Film History
Archivists, sitting on top of the documentary evidence of the past, are often concerned with trying to discern changing historiographical patterns and trends. Archivists also are seeking new ways to convey the nature of their holdings to researchers and the public in order to have their materials used and to have them better understand the archival mission.
An area of historical work that many archivists have probably not been prone to consider is that of how history has been portrayed in commercial film and in documentaries. At times archivists have been embroiled in debates about the use of historical sources in documentaries, such as in Ken Burns’ Civil War series in the early 1990s, and archivists have tended, like many historians, to be skeptical of the filmmaker’s approach to historical assessment and interpretation.
Robert Rosenstone, a historian who has worked as a consultant on both documentary and major Hollywood films, has given us an interesting new book on the nature of film and its portrayal of history in his History on Film/Film on History (Harlow, U.K.: Pearson Longman, 2006). Rosenstone notes that film portrayals of history are not a “real world,” but he also argues that really neither are textbooks or scholarly monographs. He critiques historians who have been obsessed with pointing out historical errors in film, without understanding what such film versions of the past offer to us. Film is another means for approaching and interpreting the past, and, moreover, Rosenstone reminds us that the “visual media are the chief conveyor of public history in our culture” (p. 12). To this end, Rosenstone thinks that we need to see filmmakers working on historical subjects as a kind of historian, even if they are very different.
Film is, as Rosenstone describes, a powerful means to orienting people to past events. He sees that that they seem to “speak facts directly” and in an “unmediated” fashion (p. 55). But as he contends, history is more than just raw evidence and facts. To understand the past, we have to commit to arrange evidentiary traces in an interpretative fashion, usually through a clear narrative based on engaging stories: “We come to understand the past in the stories we tell about it, stories based on the sort of data we call fact, but stories which include other elements that are not directly in the data but arise from the process of story telling” (p. 155).

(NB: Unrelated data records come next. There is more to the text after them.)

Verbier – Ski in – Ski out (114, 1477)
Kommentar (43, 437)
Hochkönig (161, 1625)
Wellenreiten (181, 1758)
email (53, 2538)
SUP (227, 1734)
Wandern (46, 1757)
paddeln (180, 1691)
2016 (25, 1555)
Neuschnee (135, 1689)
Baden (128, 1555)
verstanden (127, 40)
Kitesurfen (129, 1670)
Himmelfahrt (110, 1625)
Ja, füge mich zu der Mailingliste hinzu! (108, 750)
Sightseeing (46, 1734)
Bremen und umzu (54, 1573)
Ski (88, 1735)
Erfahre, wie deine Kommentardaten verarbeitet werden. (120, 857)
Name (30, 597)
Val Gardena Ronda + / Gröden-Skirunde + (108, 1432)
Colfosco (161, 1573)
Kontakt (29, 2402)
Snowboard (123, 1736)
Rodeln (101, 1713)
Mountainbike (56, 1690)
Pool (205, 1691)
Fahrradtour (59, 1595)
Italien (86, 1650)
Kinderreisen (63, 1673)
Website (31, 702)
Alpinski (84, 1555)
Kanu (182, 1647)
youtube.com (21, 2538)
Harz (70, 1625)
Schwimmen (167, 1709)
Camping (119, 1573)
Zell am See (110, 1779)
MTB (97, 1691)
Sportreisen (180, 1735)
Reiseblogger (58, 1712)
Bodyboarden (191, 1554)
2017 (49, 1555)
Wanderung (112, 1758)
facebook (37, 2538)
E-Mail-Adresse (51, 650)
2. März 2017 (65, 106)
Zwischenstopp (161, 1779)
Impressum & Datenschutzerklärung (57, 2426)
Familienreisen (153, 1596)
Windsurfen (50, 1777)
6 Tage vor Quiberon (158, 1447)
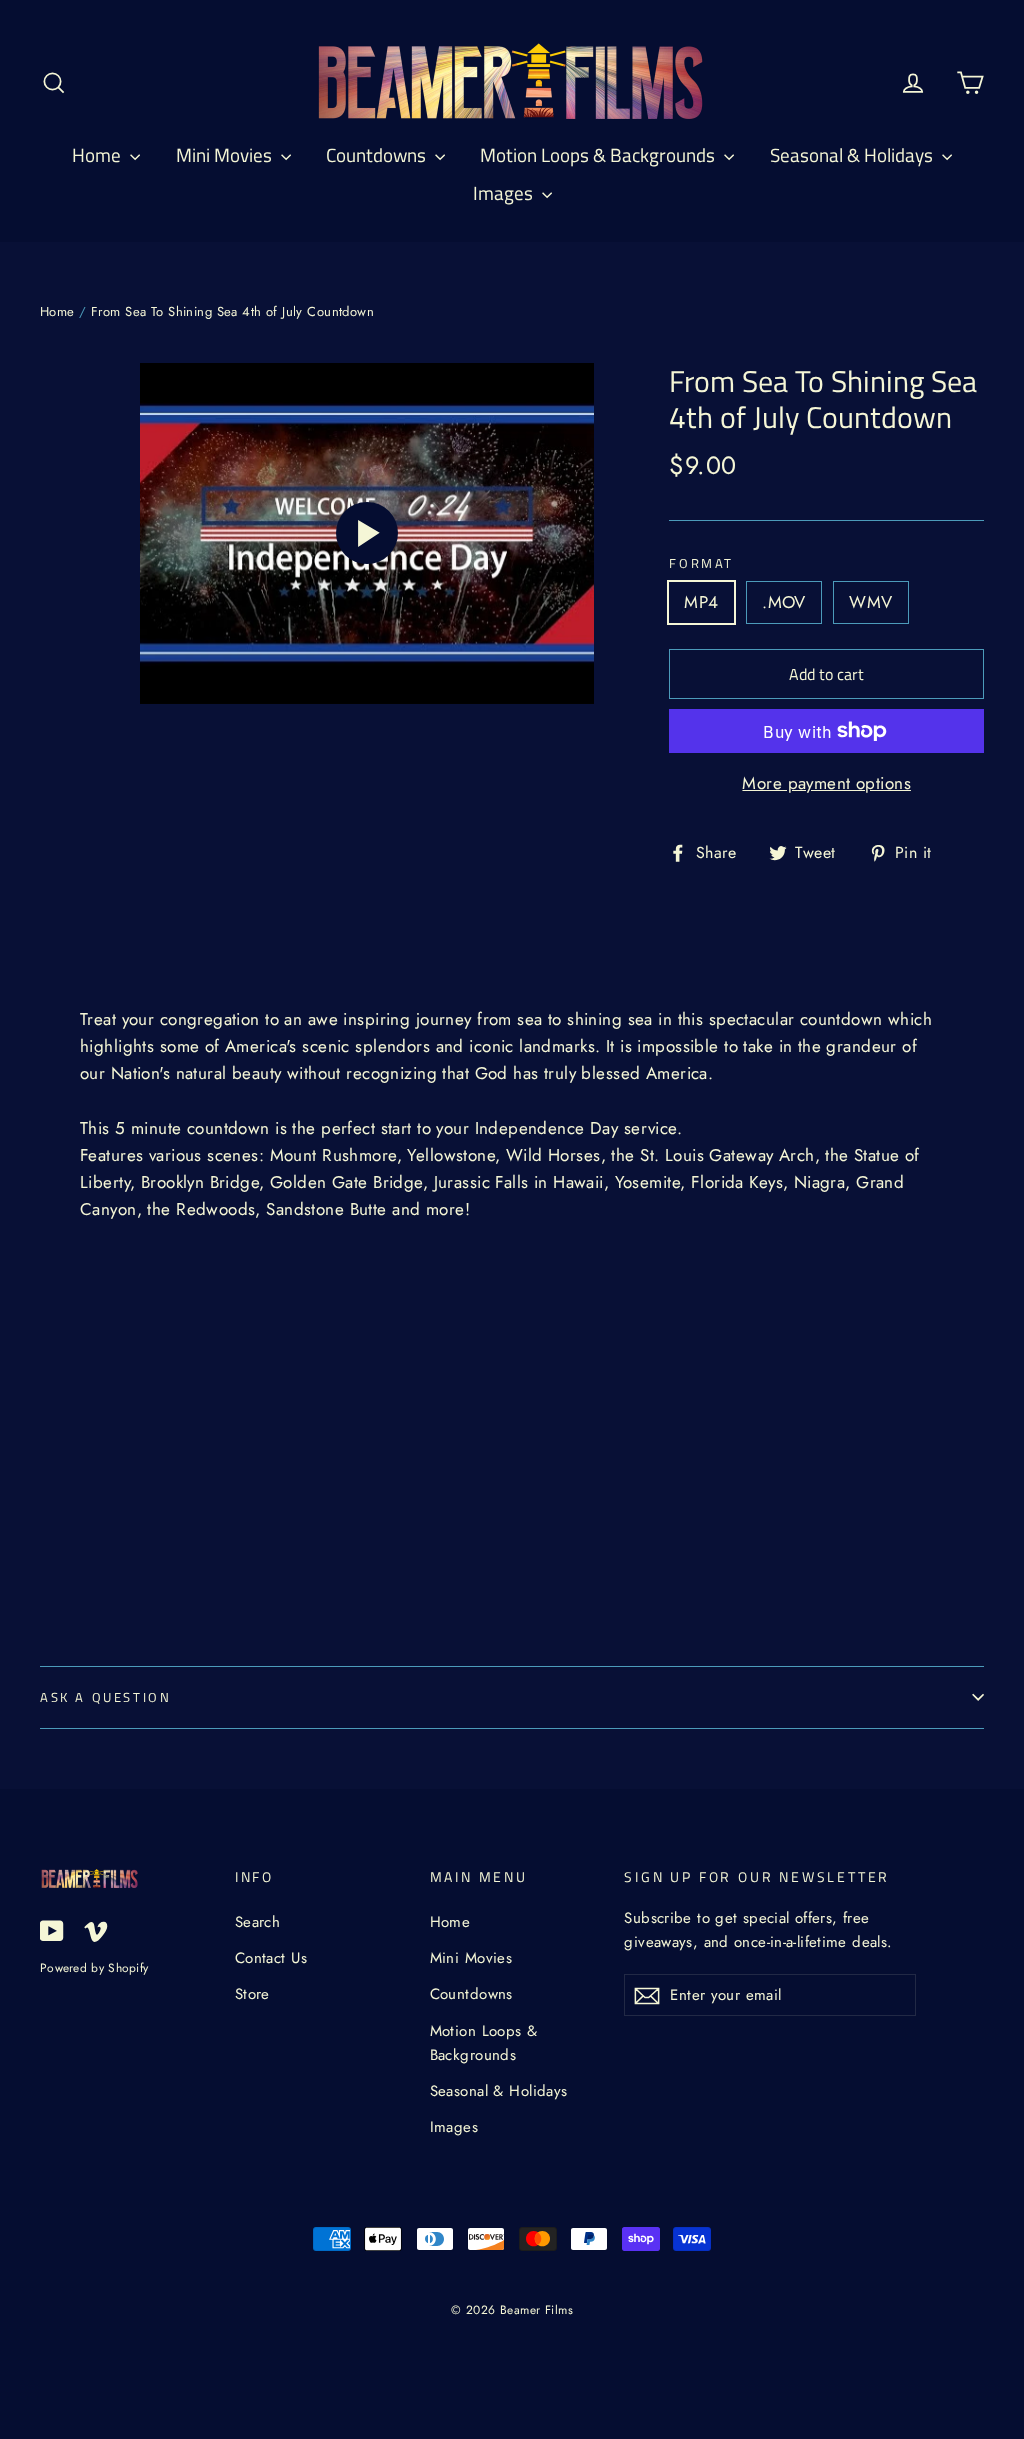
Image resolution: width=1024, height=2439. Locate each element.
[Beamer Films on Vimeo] (96, 1929)
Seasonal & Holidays (853, 154)
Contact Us (271, 1958)
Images (505, 192)
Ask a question (105, 1697)
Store (252, 1994)
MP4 (701, 602)
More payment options (826, 783)
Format (701, 564)
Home (98, 154)
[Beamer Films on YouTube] (52, 1929)
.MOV (784, 602)
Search (258, 1922)
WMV (870, 602)
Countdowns (378, 154)
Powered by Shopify (94, 1967)
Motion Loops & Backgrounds (599, 154)
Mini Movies (226, 154)
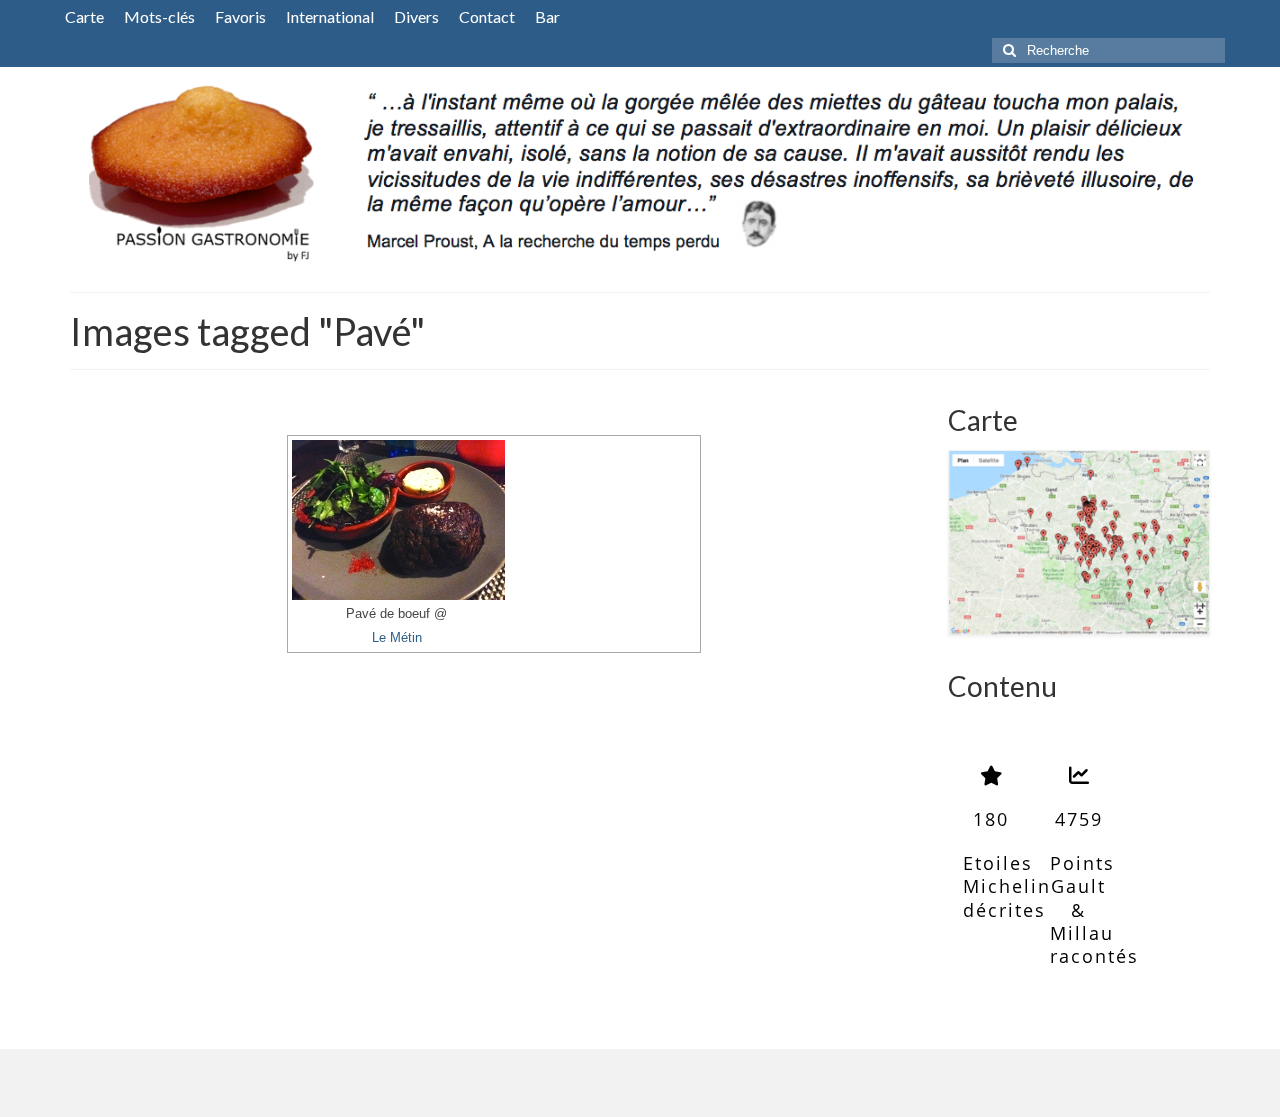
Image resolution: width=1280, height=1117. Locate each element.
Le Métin (397, 638)
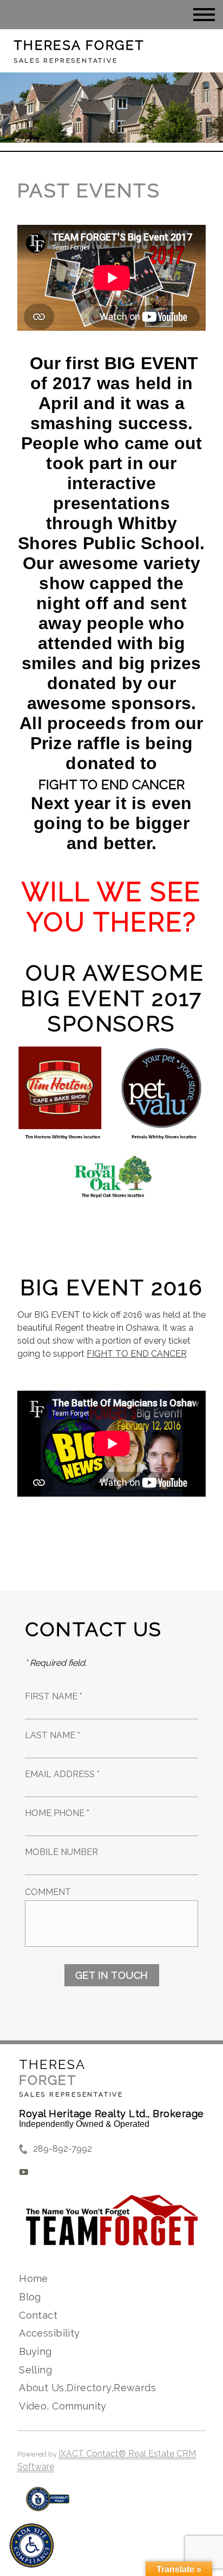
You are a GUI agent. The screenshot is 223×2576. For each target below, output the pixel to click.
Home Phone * (57, 1813)
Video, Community (63, 2406)
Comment (48, 1892)
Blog (30, 2297)
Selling (35, 2369)
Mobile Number (61, 1852)
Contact (38, 2315)
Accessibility (49, 2333)
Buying (35, 2351)
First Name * (53, 1696)
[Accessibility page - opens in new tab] (47, 2504)
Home (33, 2278)
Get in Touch (111, 1975)
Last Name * (52, 1735)
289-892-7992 (62, 2149)
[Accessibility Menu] (32, 2545)
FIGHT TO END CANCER (111, 784)
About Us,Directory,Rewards (87, 2387)
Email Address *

In mulling over the traditional tension between history filmmakers and scholarly historians, Rosenstone considers how film is merely a different, and sometimes innovative, way of interpreting and understanding the past. It presents history in a way difficult to describe in words, but in a form that is compelling and often insightful: “Certainly the historical world created by film is potentially much more complex than written text. On the screen, several things occur simultaneously – image, sound, language, even text – elements that suggest and work against each other to create a realm of meaning as different from written history as written was from oral history. So different that it allows us to speculate that the visual media may represent a major shift in consciousness about how we think about our past. If this is true, then it may well be our film maker histories are probing the possibilities for the future of our past” (p. 160).
There are a couple of different levels for archivists to read and use Rosenstone’s book. One might be to reflect on different approaches for reaching the public and potential researchers about the nature and importance of archival work and sources. I am not suggesting we need to find millions of dollars and produce a Hollywood blockbuster. I just think archivists need to be somewhat more open to exploring different approaches to reaching our existing and hoped-for constituency than through finding aids and Web sites. This also suggests that archivists need to be a more open to how they see documentary sources used in history films. For example, Rosenstone describes in his book (pp. 40-43) how the filmmaker in Glory takes liberties with Robert Shaw’s letters, altering them and their historical context, to incorporate them as a dramatic device for moving the film’s story along. It would be easy for archivist to take umbrage with this, decrying that historical documents have been altered. It would be just as easy, however, for archivists to realize that such use conveys a message about the power of such archival sources that they could tap into and use to explain better just what it is that archivists do.